[TEXT BLOCK]:
Sunday, January 01, 2006

Reminders from Chronicles of Narnia

Happy New Year! A new year, a new beginning, a reminder again of how in Christianity, we can rejoice logically, with strong justification, that we can love our God with all our heart and mind. That our worship of Him as led by the heart need not be divorced from rational, logical thinking from the mind. (Thanks Pearls for the book "Confessions of St Augustine": I've only read the foreword and already it reminded me again of this additional reason to rejoice).

Watching the movie 'The Lion, the Witch and the Wardrobe' led me to re-reading the books in 'Chronicles of Narnia' again. Have just finished the 3rd book 'The Horse and his boy' and already selected passages have led me to blubbering like an idiot. These are the most moving passages from each book and my thoughts after each passage:

The Magician's Nephew:
""Son of Adam," said Aslan. "Are you ready to undo the wrong that you have done to my sweet country of Narnia on the very day of its birth?"

[WHAT THE EXERCISE ASKS]: Repeat word for word the passage of the Narnia blog post above, starting at "Happy New Year!" and ending at "reason to rejoice).".

[STORED RECORDS]:
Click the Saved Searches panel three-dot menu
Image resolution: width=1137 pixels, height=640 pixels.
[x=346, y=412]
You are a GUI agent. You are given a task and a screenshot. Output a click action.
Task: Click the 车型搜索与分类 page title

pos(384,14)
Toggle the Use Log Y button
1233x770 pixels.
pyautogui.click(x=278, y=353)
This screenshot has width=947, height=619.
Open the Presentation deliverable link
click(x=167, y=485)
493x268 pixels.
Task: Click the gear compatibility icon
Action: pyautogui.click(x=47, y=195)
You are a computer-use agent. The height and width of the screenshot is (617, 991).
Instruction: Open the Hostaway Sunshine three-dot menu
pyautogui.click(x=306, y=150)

--

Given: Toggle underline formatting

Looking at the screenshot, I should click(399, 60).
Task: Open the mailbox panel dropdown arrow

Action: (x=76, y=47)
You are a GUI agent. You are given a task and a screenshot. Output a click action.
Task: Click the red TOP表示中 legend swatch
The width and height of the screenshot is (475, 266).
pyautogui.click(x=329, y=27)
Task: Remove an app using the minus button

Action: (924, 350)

[TASK ANSWER]:
Happy New Year! A new year, a new beginning, a reminder again of how in Christianity, we can rejoice logically, with strong justification, that we can love our God with all our heart and mind. That our worship of Him as led by the heart need not be divorced from rational, logical thinking from the mind. (Thanks Pearls for the book "Confessions of St Augustine": I've only read the foreword and already it reminded me again of this additional reason to rejoice).